I've seen a version of this story play out twice in the city where I've spent most of my life: Los Angeles. In 1973, a time when no American mega-city had yet elected an African American mayor, L.A. voters installed Tom Bradley, a black former police officer and city councilman, in the mayor's office. This was not because the city's population was largely black; on the contrary, Los Angeles wasn't even one-fifth black, and on Election Day, African Americans constituted just a quarter of the electorate. But Bradley had long been a fixture in the city's emerging black-Jewish liberal coalition, and in a city still scarred by the Watts riots eight years earlier and still afflicted by a thoroughly racist police force, he seemed -- particularly to white, professional upper-middle-class voters -- precisely the candidate to move the city beyond its chasms and racial phobias. (The mayor whom Bradley ousted, Sam Yorty, campaigned almost entirely by stoking those phobias.) And for several years after Bradley's initial election -- he ultimately was mayor for 20 years -- Los Angeles, and its professional middle class most particularly, felt itself to be something of a city on a hill, rising over a still-benighted nation.

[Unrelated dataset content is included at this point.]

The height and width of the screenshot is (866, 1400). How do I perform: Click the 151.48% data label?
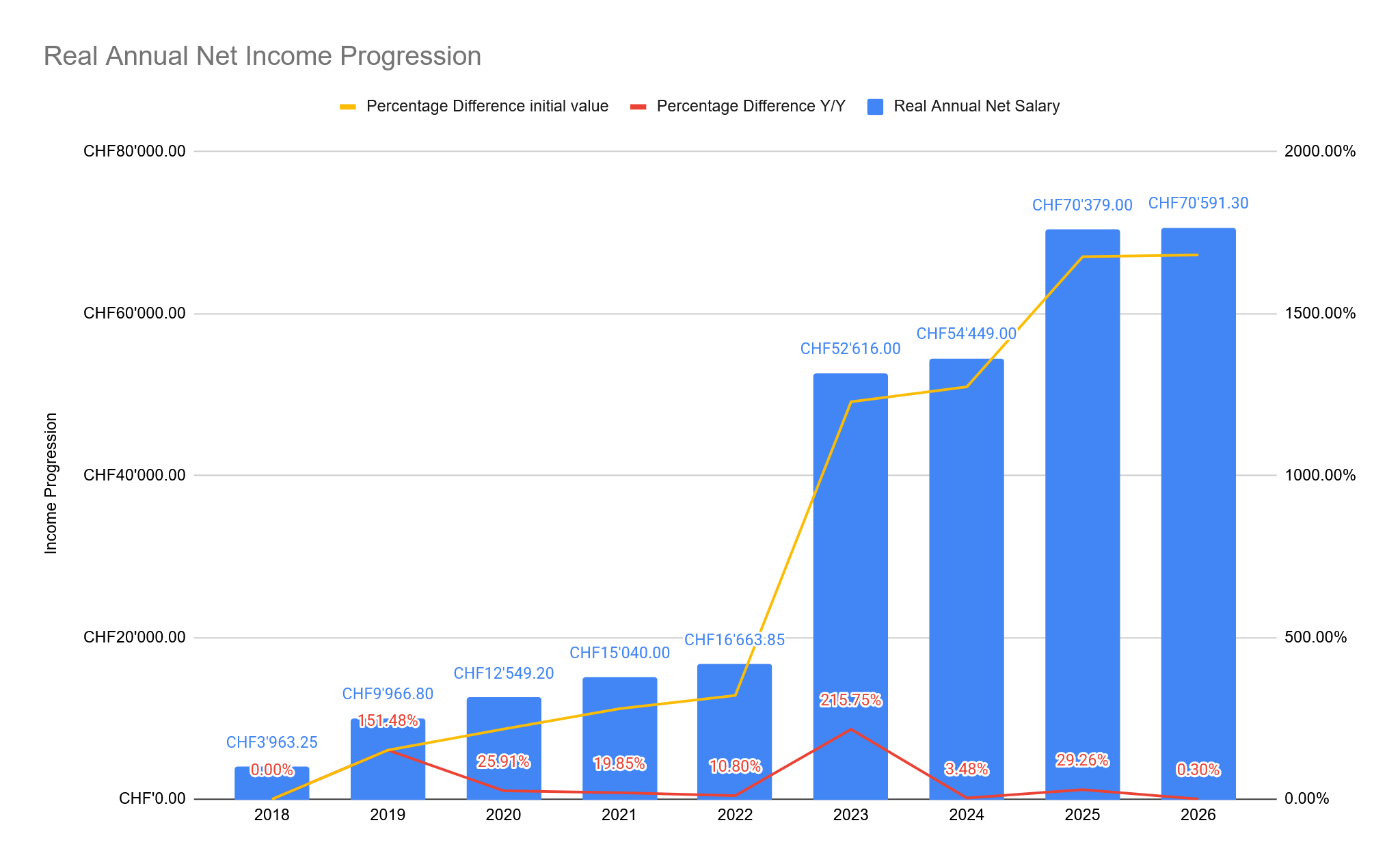pyautogui.click(x=388, y=721)
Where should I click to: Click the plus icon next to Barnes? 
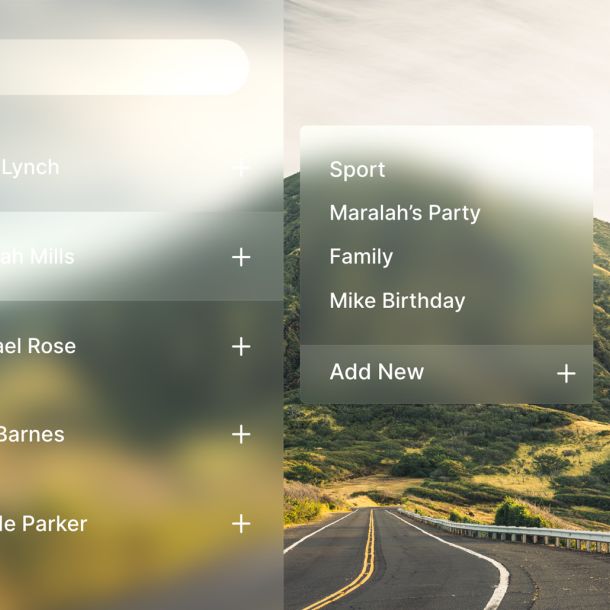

In 2005, the story repeated itself. Los Angeles became the first major American city to elect a Latino mayor, Antonio Villaraigosa, even though on Election Day, Latinos constituted just a quarter of the electorate. Like Bradley, Villaraigosa campaigned as the candidate of the city's multiracial future, a message that the professional middle class found particularly appealing. As with Bradley's victory, Villaraigosa's election had the effect of reawakening L.A.'s long-dormant civic pride.

Would that were all there was to these stories. In fact, both Bradley and Villaraigosa were defeated in their initial campaigns for mayor, succumbing to rivals who played the race card against them, depicting them as dark, dangerous characters. Linking Bradley, ludicrously, to the Black Panther party, Yorty mobilized a huge white working-class turnout that returned him to the mayor's office in 1969. Just as ludicrously, Villaraigosa's 2001 opponent, Jim Hahn, linked him to drug dealers through a televised ad that deliberately darkened Villaraigosa's skin color. Bradley and Villaraigosa came back four years later to defeat Yorty and Hahn, respectively, but they needed those four years to convince swing voters that they weren't menacing characters.

Obama's challenge, then, is to accomplish in one election what it took Bradley and Villaraigosa two elections to pull off. Were he to win the Democratic nomination, Obama would probably win support not only among independents but also among some moderate Republicans -- the Christie Todd Whitman wing of the party -- for whom his election would signal a renewed American pluralism and promise, and a surcease from old divides. He would also lose support among voters for whom his race and his promise of a new national direction would pose a threat to their vision of an older America. My hunch is that there would be more of the former than the latter, but this isn't the kind of hunch I bet on -- at least, not yet. Newness is always hard to handicap.